Como se observou em 3.1, a discussão sobre a língua que deveria ser valorizada no Brasil (a portuguesa do Brasil ou a portuguesa de Portugal) configurou-se como tópico essencial no processo de constituição da nacionalidade brasileira. De acordo com Luca (1999), em detrimento dessa nacionalidade, havia o triunfo da língua do conquistador, que era o idioma ensinado nas escolas, utilizado nos assuntos do Estado, exigido dos funcionários do poder, grafado nos logradouros públicos, estampado nos jornais. Isso tendia a fazer coincidir os limites políticos com os lingüísticos, uma vez que tal uso implicitamente difundia valores, tradições, aspirações e ideais que deveriam ser compartilhados por todos os falantes/cidadãos.

Por outro termo, a luta por uma identidade realmente brasileira acirrava-se na transição entre os séculos XIX e XX e, obviamente, transpunha-se para um uso lingüístico que representasse o Brasil, uma vez que a língua constitui um importante fator de coesão nacional.

De acordo Amadeu Amaral (1921) citado por Luca (1999):

a língua é a manifestação mais extensa e mais profunda da alma multiforme da nacionalidade, porque obra anônima, coletiva e inconsciente de inumeráveis gerações... Esse caráter de formação coletiva, obra de todos para o uso de todos, na qual todos colaboram e da qual ninguém é autor, implica necessariamente um liame em que se entrelaçam todos os indivíduos de uma nação, desde os mais altos até os mais humildes. O linguajar do analfabeto mais bronco, tão distanciado da prosa repolida e rebrilhante de um Rui Barbosa, é essencialmente a mesma coisa que ela. Com esse mesmo instrumento, o homem douto e o ignorante podem entender-se um com o outro à vontade. Essa constante troca é possível porque há um fundo psicológico nacional; mas essa própria psicologia nacional é ainda um produto da língua.

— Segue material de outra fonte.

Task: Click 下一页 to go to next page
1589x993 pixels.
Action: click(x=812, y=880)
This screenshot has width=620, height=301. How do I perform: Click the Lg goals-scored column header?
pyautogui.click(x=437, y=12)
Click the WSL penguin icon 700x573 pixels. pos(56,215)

Os puristas ortodoxos, entretanto, desde o início do século XIX, defendiam uma língua vernácula, vinda de Portugal. Havia, assim, duas correntes que se opunham em relação ao idioma falado no Brasil:

de um lado, os puristas ou legitimistas, defensores da aplicação estrita dos cânones gramaticais e avessos a tudo o que se afastasse da língua culta; e de outro, aqueles que, enfatizando o distanciamento – em termos dialetais ou separatistas – do português da América, combatiam o apego ao formalismo e academicismo, advogando a legitimidade dos brasileiros e das construções populares. (Luca,1999:243 e 244).

Entre os puristas legitimistas, estava o parnasiano Olavo Bilac, conceituado crítico da corrupção do idioma. Apesar de defender o purismo ou a unidade lingüística entre Brasil e Portugal, o poeta não se considerava um purista extremado, pois acreditava na necessidade política de se preservar e proteger o português, ameaçado pelos imigrantes que afluíam ao país. Para Bilac, preservar o português significava protegê-lo e livrá-lo dos efeitos perturbadores provocados pela presença de estrangeiros no corpo da nação. Para proteger o país, em sua opinião, primeiramente era necessário defender a língua.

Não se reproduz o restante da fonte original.